The auto industry wants people to see sparkling factories turning reclaimed lead into batteries for Ford, Toyota, GM and the rest. But in Africa’s lead recycling capital, reality looks very different.
November 29, 2025

We never learn. We don't really solve wnvironmental problems, we simply deflect them onto poor and helpless populations. Via the New York Times:

With every breath, people inhale invisible lead particles and absorb them into their bloodstream. The metal seeps into their brains, wreaking havoc on their nervous systems. It damages livers and kidneys. Toddlers ingest the dust by crawling across floors, playgrounds and backyards, then putting their hands in their mouths.

Lead is an essential element in car batteries. But mining and processing it is expensive. So companies have turned to recycling as a cheaper, seemingly sustainable source of this hazardous metal.

As the United States tightened regulations on lead processing to protect Americans over the past three decades, finding domestic lead became a challenge.

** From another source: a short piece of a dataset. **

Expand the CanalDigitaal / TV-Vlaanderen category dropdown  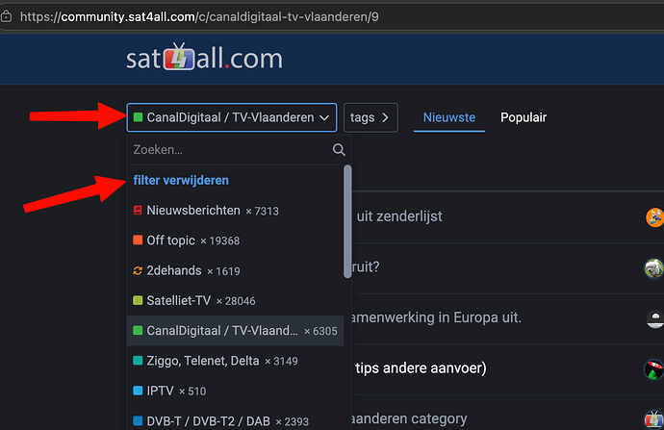click(232, 117)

So the auto industry looked overseas to supplement its supply. In doing so, car and battery manufacturers pushed the health consequences of lead recycling onto countries where enforcement is lax, testing is rare and workers are desperate for jobs.

Seventy people living near and working in factories around Ogijo volunteered to have their blood tested by The New York Times and The Examination, a nonprofit newsroom that investigates global health. Seven out of 10 had harmful levels of lead. Every worker had been poisoned.

More than half the children tested in Ogijo had levels that could cause lifelong brain damage.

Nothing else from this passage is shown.